В общем-то, все это должно было быть известно и Кейко Катаоке. Я же понял, что она хотела, чтобы я расспросил Гана об отношениях Рейко и бомжа. Но я никак не находил слов, чтобы направить разговор в нужное русло. Мозг мой отказывался функционировать. Я все еще находился под действием кокаина и снотворного, при этом я по-прежнему был возбужден, желание неотступно преследовало меня и, казалось, не собиралось утихать. У меня было такое ощущение, будто тысячи насекомых копошатся у меня в черепной коробке. Секретарша Гана была довольно маленького роста, в меру упитанная, с лицом, покрытым веснушками. Ее ноги, и особенно ступни, не давали мне покоя, я угадывал ее формы под длинным синим платьем, ее туфли ловко сновали по паркету. Я вдруг почему-то вспомнил об одном обсуждении на курсе кибернетики, где я обучался, как раз о том занятии, где речь шла о физиологии и психологии шимпанзе и где нас научили мастурбировать. На самом деле эта беседа состоялась не во время самого курса, а уже после занятий, когда мы собирались вместе с товарищами и обсасывали одну и ту же тему.
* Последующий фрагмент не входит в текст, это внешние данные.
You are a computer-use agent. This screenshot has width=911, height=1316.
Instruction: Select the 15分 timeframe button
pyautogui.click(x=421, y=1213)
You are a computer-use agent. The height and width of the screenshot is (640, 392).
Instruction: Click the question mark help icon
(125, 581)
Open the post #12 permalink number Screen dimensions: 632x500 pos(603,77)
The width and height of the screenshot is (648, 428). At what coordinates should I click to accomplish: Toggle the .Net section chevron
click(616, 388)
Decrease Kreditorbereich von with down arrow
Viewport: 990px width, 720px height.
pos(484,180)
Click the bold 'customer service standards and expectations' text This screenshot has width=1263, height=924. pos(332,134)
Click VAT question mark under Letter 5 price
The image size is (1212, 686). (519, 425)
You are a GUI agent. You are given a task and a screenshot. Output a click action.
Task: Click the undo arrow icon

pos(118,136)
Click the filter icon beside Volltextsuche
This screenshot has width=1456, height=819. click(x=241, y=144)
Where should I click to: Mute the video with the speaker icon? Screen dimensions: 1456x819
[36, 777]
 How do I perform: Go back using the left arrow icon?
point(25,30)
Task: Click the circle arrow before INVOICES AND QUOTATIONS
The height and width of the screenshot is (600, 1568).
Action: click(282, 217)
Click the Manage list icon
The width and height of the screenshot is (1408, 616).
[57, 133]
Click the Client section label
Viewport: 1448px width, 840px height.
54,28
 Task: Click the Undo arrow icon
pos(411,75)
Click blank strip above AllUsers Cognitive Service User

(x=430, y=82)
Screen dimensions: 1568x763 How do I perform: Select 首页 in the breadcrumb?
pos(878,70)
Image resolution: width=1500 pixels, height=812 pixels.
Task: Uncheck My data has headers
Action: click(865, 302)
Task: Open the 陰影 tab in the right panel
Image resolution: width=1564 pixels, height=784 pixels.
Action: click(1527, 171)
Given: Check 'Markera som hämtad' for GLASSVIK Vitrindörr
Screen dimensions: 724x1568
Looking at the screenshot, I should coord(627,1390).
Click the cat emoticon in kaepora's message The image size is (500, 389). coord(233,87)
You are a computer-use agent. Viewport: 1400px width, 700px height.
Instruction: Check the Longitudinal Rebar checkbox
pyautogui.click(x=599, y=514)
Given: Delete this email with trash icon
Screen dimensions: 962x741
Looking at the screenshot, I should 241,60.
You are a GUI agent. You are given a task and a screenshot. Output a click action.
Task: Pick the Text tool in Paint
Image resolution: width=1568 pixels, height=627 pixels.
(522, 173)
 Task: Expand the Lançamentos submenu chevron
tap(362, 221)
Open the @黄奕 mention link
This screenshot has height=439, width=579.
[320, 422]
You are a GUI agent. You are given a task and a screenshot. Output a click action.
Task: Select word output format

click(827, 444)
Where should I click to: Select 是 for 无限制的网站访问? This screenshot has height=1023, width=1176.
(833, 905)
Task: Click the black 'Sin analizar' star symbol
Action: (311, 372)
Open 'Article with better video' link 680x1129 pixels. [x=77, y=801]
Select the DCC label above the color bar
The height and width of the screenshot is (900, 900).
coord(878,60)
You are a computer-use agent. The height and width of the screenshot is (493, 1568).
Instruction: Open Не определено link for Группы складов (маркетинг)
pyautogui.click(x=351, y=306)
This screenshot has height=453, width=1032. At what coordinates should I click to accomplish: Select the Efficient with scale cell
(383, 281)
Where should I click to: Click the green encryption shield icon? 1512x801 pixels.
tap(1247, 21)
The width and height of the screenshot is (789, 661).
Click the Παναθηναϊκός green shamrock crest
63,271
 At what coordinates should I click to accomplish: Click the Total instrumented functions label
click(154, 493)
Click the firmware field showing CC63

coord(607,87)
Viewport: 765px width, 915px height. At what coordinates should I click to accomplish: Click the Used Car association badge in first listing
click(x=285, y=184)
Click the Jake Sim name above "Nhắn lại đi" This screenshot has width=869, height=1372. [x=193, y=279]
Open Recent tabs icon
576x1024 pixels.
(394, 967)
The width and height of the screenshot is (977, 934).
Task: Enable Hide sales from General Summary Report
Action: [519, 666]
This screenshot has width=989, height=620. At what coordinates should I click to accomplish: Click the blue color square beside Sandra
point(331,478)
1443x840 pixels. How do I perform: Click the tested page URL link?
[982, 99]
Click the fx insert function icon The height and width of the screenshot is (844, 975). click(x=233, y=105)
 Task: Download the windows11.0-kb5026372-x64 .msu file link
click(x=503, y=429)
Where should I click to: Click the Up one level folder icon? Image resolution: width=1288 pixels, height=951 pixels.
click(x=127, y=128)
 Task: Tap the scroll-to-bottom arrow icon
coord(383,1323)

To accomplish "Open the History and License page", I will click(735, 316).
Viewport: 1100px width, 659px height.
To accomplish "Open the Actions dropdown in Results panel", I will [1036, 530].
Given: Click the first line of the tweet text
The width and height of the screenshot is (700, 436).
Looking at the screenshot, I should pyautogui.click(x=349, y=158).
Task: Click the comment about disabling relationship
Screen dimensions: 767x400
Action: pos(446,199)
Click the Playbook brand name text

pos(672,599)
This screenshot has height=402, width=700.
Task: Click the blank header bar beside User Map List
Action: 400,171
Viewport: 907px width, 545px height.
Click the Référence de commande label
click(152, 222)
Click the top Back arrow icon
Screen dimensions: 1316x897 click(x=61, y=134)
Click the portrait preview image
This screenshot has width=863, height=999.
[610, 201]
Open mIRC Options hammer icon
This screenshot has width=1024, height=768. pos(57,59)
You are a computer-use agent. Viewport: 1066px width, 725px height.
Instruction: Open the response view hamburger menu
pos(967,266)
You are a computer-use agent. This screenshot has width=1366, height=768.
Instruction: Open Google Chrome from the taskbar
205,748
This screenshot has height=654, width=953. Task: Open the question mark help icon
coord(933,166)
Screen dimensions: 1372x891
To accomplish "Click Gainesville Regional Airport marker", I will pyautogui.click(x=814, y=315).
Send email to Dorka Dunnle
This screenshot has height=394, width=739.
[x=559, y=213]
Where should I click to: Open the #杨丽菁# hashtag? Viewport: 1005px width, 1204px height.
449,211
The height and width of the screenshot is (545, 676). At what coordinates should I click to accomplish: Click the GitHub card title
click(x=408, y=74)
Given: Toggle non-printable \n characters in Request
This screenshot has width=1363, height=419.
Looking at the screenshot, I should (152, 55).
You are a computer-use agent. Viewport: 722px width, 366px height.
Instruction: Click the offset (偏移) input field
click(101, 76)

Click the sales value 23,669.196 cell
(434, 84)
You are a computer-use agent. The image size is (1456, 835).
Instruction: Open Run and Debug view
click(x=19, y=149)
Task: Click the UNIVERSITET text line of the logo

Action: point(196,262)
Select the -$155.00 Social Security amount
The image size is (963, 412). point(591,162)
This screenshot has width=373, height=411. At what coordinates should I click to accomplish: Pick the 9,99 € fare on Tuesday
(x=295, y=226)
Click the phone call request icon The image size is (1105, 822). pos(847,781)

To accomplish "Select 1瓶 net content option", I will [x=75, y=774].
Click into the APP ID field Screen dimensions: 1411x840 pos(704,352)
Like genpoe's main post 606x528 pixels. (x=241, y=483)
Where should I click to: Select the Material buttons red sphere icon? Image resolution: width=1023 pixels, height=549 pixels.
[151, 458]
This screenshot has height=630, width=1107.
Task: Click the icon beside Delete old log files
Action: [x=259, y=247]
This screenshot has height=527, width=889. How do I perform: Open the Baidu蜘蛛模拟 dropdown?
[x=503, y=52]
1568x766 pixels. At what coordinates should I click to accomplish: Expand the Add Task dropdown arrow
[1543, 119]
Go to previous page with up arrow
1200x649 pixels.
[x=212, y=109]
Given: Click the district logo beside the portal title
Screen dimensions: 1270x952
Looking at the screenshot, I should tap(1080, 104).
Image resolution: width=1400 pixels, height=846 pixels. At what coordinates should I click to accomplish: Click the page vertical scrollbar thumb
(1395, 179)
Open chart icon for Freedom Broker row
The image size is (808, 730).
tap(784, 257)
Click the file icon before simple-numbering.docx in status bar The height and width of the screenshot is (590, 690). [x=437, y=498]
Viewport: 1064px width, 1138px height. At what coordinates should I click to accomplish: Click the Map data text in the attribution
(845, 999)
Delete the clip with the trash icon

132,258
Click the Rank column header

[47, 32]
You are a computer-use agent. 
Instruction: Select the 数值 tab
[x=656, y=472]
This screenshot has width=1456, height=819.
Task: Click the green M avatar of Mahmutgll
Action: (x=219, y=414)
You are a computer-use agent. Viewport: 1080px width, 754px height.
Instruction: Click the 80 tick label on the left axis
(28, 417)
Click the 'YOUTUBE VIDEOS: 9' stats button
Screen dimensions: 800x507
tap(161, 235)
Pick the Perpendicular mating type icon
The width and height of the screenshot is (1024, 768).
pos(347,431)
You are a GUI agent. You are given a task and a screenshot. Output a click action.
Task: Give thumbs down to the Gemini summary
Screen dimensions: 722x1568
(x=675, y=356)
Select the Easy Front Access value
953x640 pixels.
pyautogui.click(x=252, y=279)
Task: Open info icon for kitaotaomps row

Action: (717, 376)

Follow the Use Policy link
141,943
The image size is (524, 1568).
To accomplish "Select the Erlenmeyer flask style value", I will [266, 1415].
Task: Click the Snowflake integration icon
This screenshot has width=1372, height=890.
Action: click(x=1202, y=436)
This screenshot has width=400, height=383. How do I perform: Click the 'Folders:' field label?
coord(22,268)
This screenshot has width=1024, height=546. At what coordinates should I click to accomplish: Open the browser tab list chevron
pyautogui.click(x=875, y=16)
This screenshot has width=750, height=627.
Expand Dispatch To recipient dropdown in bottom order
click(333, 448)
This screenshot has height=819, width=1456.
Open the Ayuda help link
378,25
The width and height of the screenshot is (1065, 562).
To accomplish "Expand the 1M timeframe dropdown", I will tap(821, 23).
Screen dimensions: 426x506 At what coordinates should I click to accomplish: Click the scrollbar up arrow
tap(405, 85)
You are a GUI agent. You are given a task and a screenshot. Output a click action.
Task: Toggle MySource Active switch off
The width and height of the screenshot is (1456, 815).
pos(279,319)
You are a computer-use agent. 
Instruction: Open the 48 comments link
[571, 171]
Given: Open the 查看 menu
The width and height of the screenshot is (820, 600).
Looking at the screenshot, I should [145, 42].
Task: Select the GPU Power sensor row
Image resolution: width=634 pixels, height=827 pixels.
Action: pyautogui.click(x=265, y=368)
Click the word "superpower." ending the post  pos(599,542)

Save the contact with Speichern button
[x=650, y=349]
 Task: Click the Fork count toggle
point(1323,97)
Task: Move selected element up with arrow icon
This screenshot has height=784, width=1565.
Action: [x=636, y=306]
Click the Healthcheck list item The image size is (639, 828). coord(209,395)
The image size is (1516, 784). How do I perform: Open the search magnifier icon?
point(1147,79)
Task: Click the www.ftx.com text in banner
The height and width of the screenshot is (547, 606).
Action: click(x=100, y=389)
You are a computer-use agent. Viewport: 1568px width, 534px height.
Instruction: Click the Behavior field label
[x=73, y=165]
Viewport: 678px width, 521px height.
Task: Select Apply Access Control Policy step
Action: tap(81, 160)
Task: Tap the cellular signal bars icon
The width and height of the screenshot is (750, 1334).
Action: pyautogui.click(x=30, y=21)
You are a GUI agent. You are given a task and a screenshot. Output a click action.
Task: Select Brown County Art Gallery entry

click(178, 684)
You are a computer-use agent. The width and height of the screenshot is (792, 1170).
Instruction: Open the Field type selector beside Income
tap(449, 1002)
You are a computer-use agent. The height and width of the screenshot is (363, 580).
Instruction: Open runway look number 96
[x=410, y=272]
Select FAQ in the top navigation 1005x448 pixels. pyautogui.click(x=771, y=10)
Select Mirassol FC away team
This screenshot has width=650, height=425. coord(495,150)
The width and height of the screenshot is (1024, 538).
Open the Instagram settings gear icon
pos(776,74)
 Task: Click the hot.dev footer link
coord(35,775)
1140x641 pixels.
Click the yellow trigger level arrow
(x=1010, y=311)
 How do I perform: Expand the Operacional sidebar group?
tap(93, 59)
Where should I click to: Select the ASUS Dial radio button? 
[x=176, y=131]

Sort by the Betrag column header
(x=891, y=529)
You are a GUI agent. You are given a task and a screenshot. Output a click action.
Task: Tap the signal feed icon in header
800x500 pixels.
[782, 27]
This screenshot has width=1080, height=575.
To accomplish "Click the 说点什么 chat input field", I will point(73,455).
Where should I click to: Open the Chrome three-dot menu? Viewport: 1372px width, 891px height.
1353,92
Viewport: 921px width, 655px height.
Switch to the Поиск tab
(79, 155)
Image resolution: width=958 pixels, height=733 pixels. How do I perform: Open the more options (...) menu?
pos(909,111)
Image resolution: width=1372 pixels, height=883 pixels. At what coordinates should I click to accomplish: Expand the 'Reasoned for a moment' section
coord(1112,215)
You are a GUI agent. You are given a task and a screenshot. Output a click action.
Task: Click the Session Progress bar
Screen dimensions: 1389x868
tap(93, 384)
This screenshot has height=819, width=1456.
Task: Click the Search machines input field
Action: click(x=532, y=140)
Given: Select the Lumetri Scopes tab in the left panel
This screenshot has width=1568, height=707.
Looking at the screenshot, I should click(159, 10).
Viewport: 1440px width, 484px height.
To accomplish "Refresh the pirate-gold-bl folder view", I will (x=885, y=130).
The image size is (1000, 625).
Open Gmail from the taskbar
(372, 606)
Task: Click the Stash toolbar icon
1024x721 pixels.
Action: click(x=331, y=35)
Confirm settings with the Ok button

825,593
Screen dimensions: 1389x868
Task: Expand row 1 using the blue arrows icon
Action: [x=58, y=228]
Я вдруг ощутил глубокую ностальгию по тому времени, по всем тем глупостям, которые мы друг другу говорили. Что, собственно, я здесь делал? Я оказался в плену у чего-то, чего я не мог постичь. Я стал задыхаться и чуть было не заорал во все горло. Я был напуган.
Я вытащил из кармана носовой платок и стал вытирать лоб и шею, пытаясь прийти в себя. Пот лил с меня градом.
— Тебе что, слишком жарко? Отопление-то у нас работает кое-как, и мне даже пришлось схо дить домой за теплым свитером. Нет. ты и правда какой-то странный!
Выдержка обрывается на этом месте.